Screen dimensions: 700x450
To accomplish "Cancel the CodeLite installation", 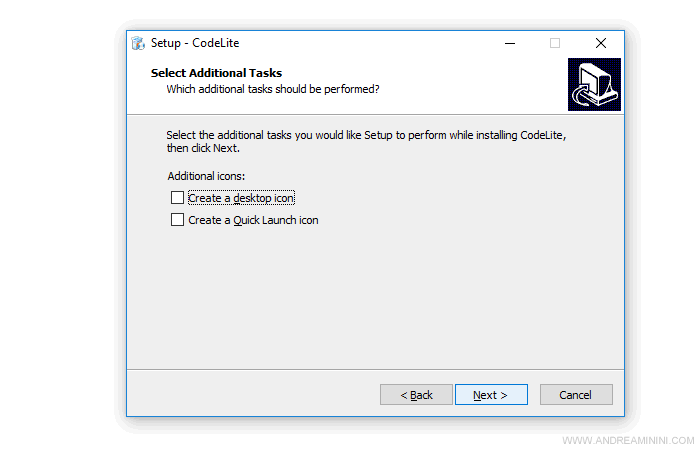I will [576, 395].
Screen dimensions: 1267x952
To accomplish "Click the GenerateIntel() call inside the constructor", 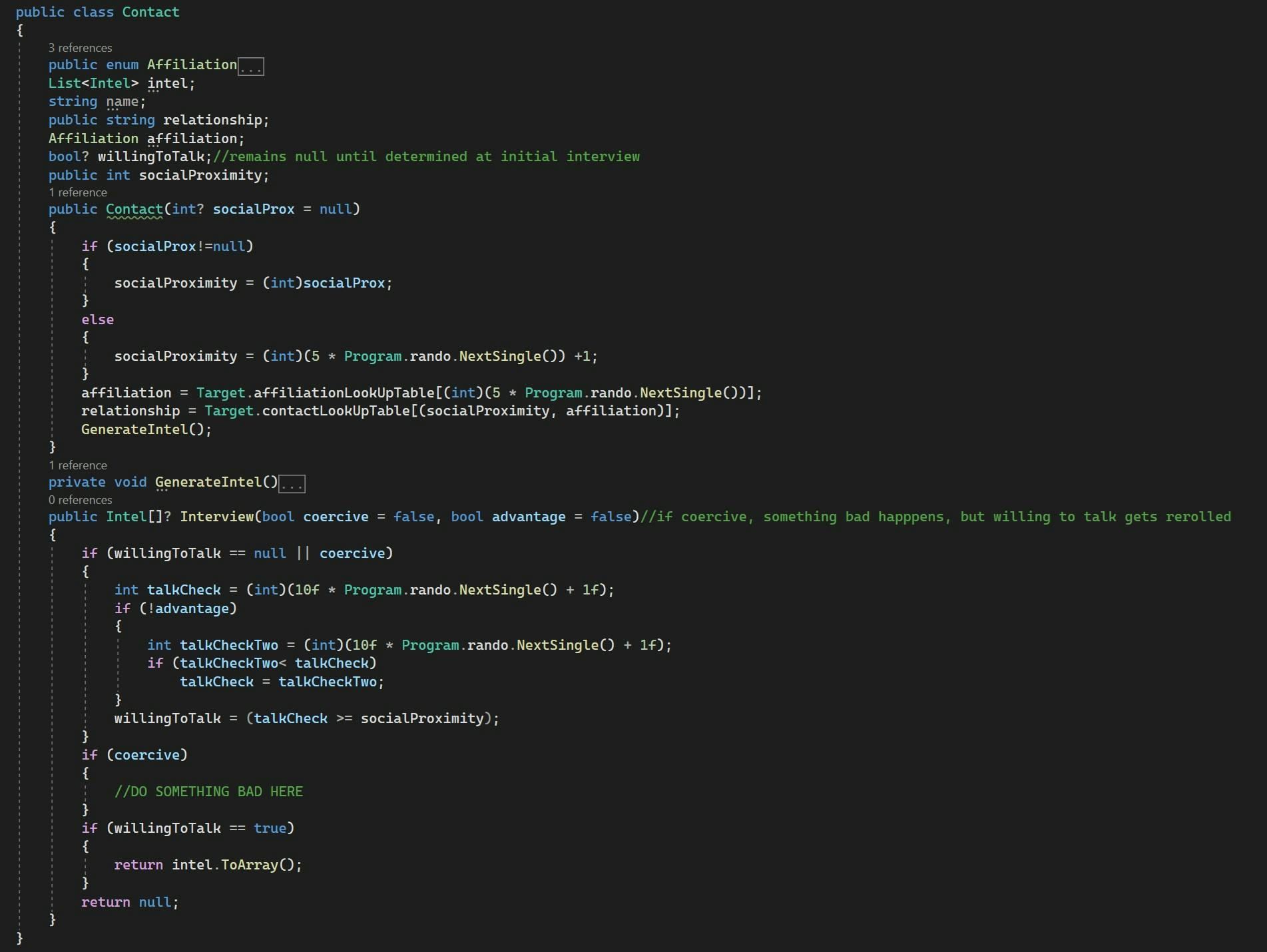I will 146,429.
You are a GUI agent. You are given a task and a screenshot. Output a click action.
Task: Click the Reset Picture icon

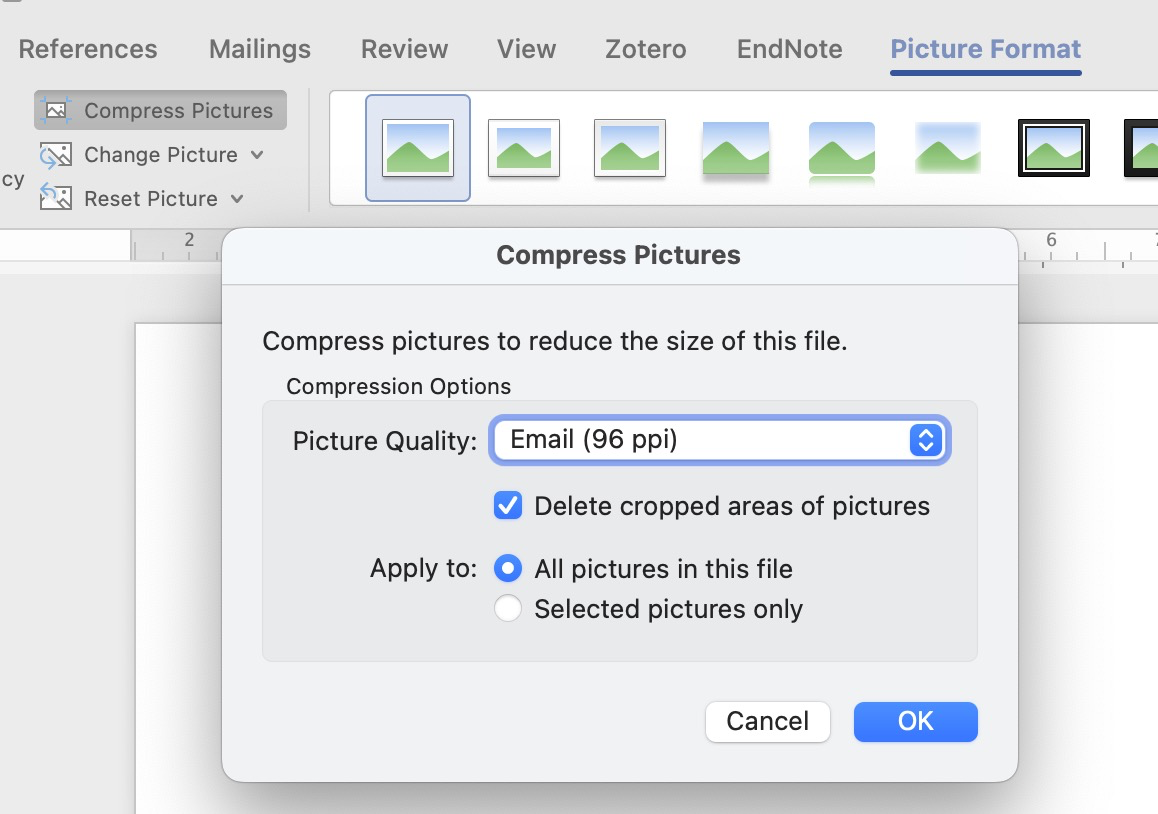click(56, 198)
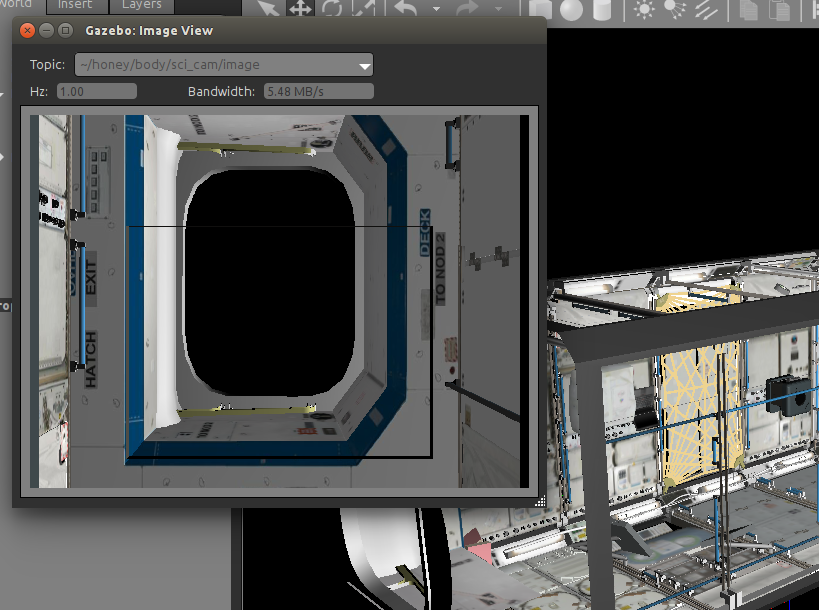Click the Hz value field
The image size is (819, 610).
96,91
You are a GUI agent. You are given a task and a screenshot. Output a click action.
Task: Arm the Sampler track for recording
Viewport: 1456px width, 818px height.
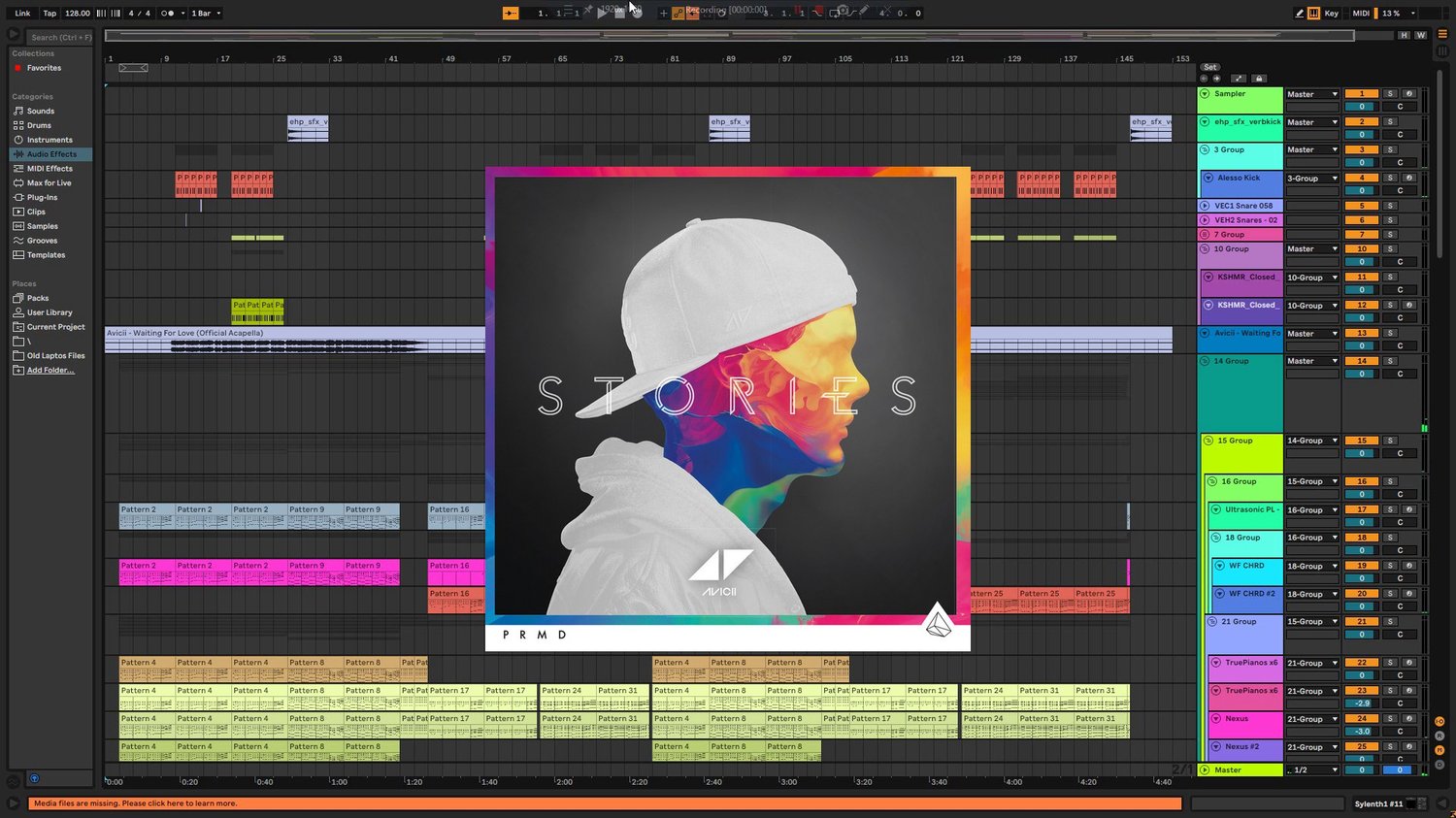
——
__DESCRIPTION OF THE TASK__.
Copy exactly the lines that run from the line containing "Task: Arm the Sampler track for recording" to the end of the data above, keeping both end lines and leaving out all pictures.

__EXERCISE RESPONSE__.
Task: Arm the Sampler track for recording
Viewport: 1456px width, 818px height.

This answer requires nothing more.